What you have to do>
Find the line that contains "You are a GUI"; please output it and each line after it, exactly as shown, up to the end of the entries below, skipping pictures.
>>
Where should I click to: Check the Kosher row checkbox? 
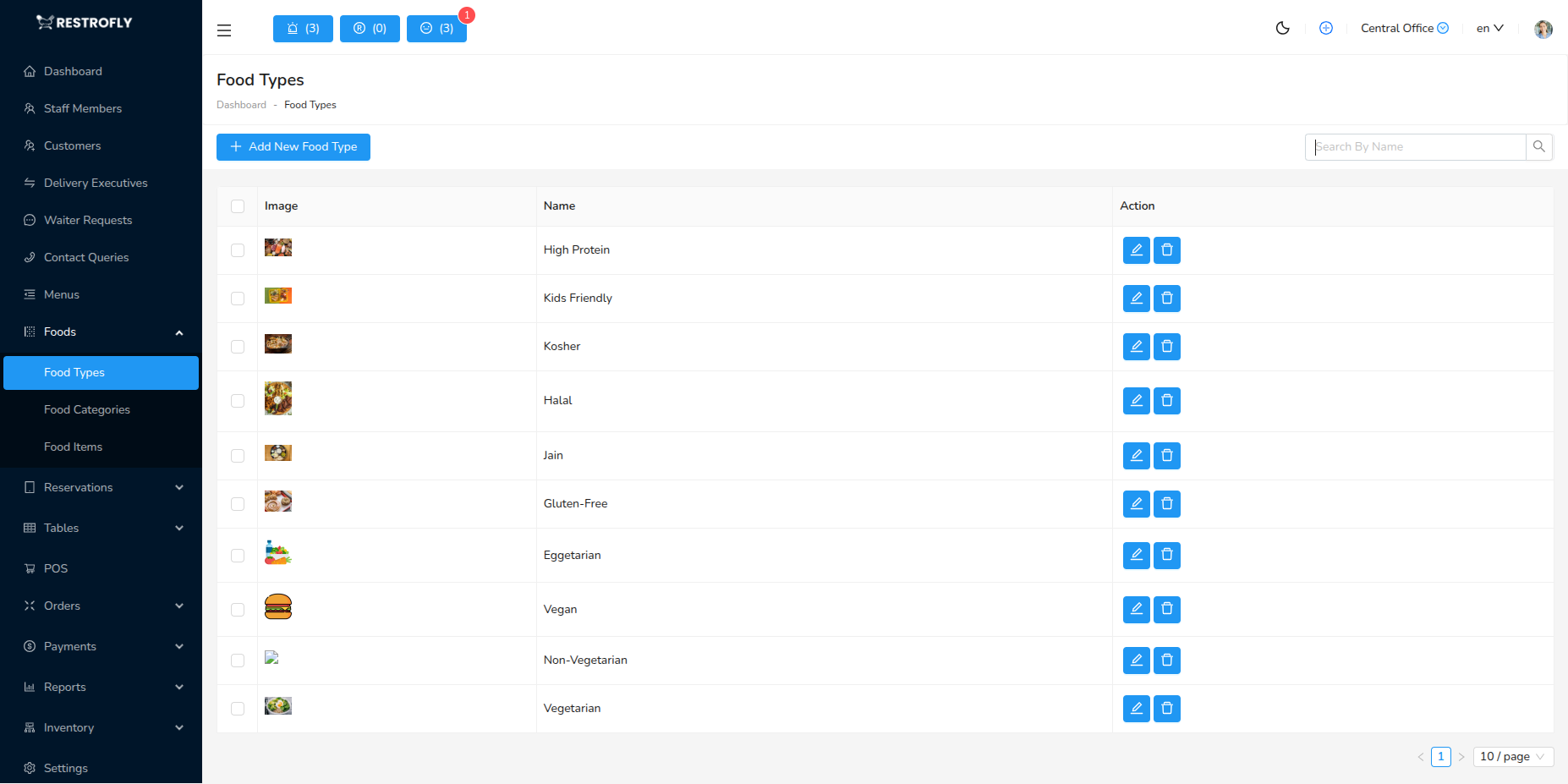coord(238,347)
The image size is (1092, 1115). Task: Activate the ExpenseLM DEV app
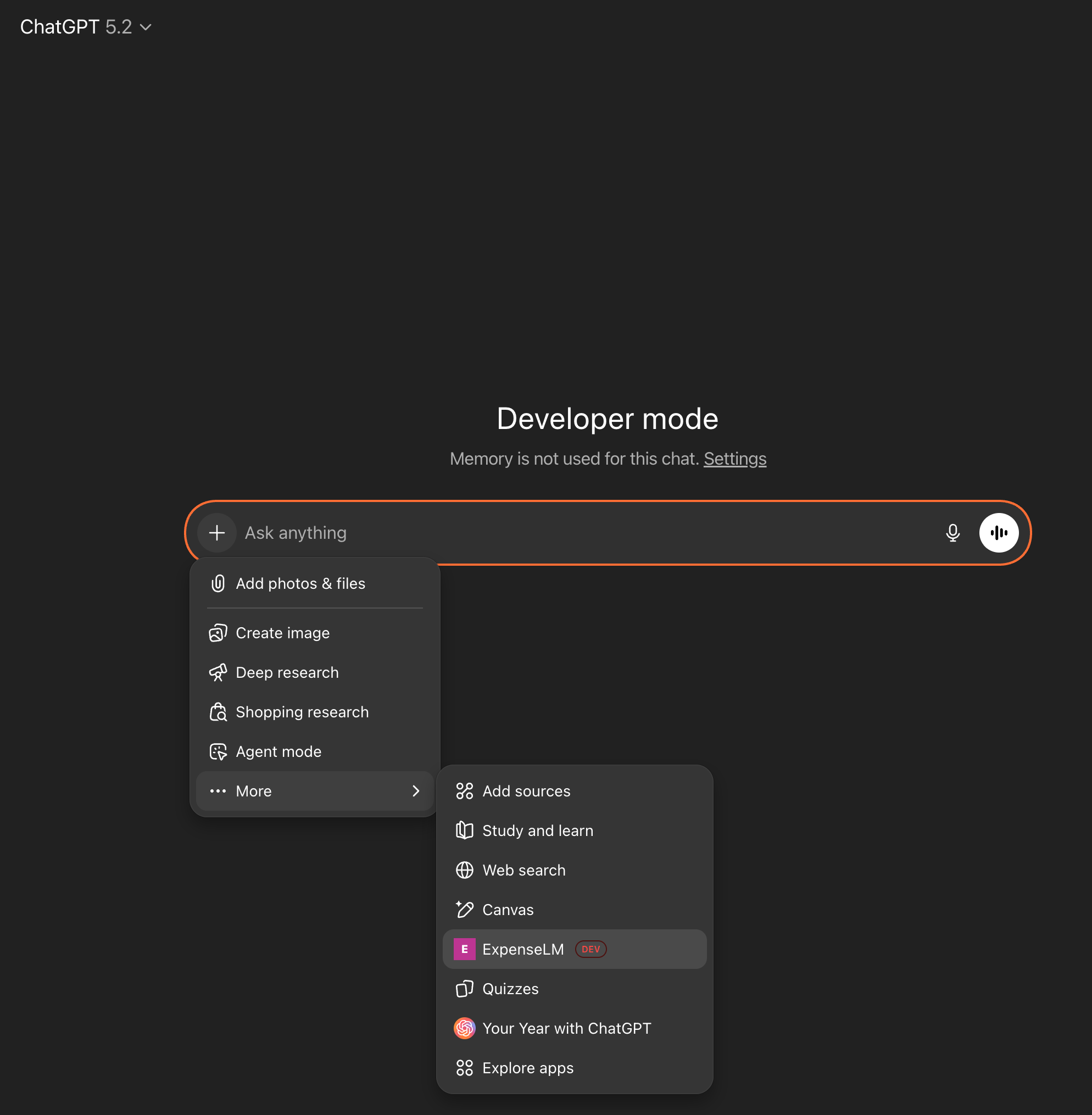tap(522, 949)
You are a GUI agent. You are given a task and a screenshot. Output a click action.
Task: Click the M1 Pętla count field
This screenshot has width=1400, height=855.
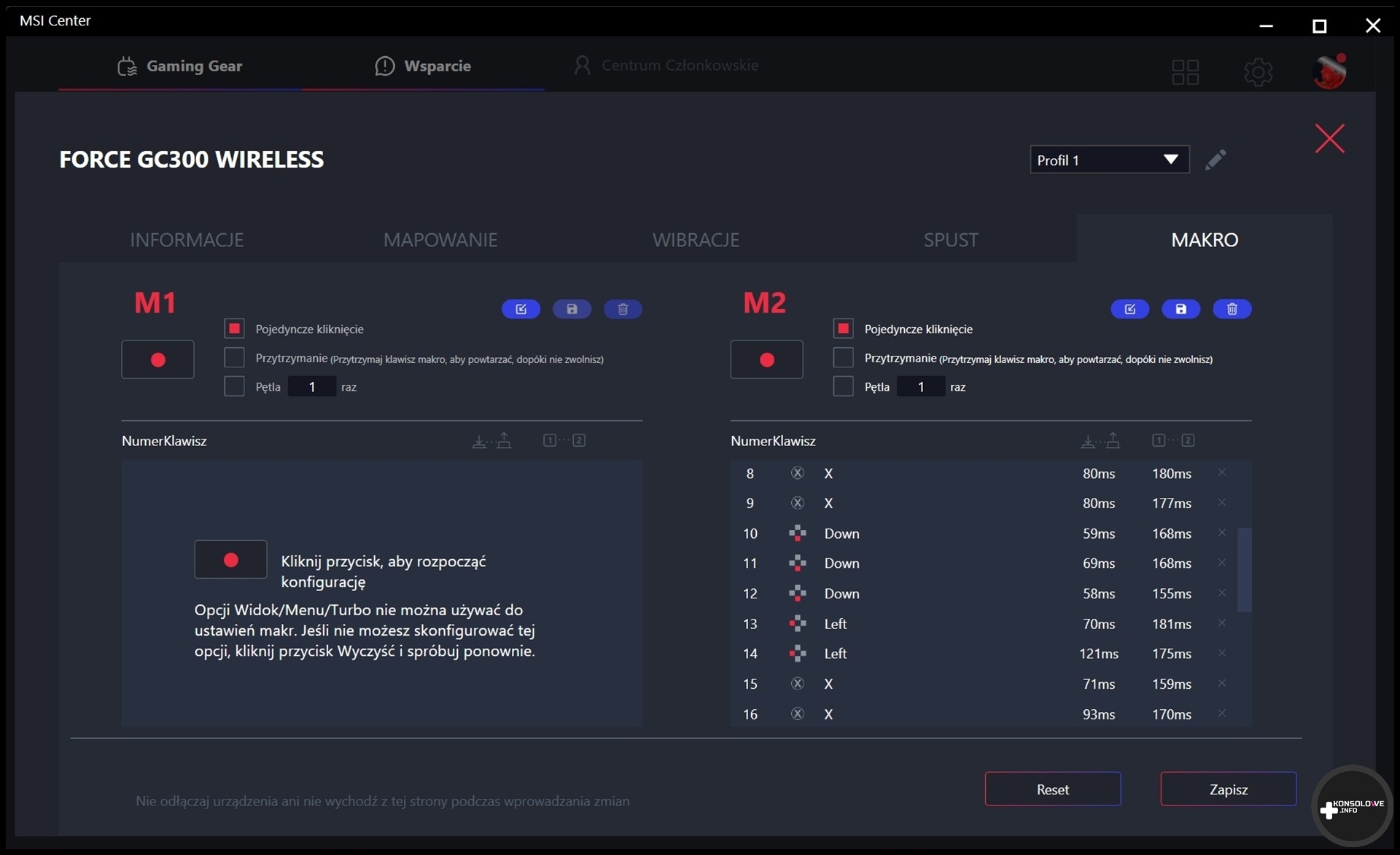312,386
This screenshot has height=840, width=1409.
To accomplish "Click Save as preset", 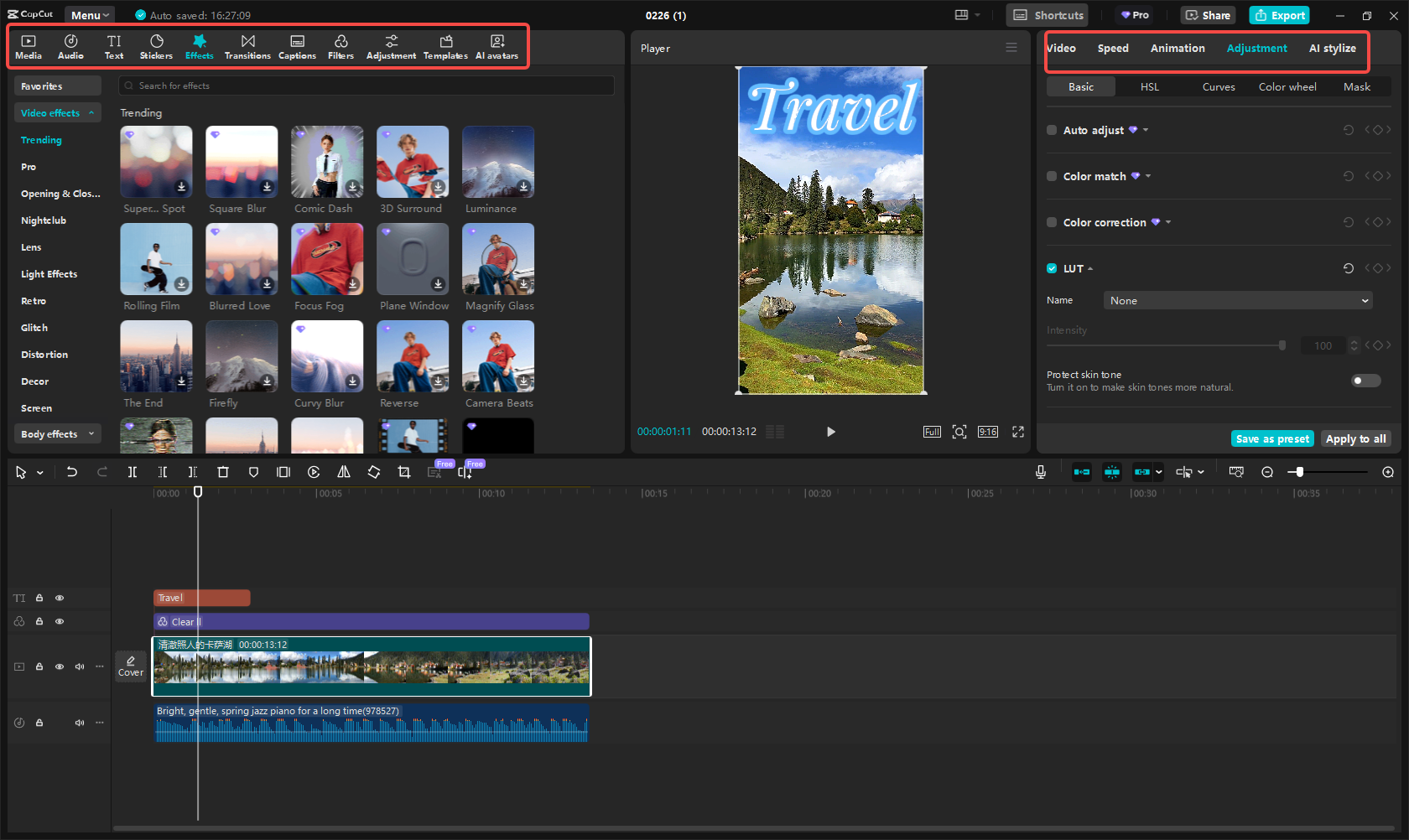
<<
Exercise output>
You are a GUI agent. You are given a task and a screenshot. Output a click action.
Task: Click the M1 Pętla count field
This screenshot has width=1400, height=855.
312,386
This screenshot has height=840, width=1409.
To accomplish "Click Save as preset", 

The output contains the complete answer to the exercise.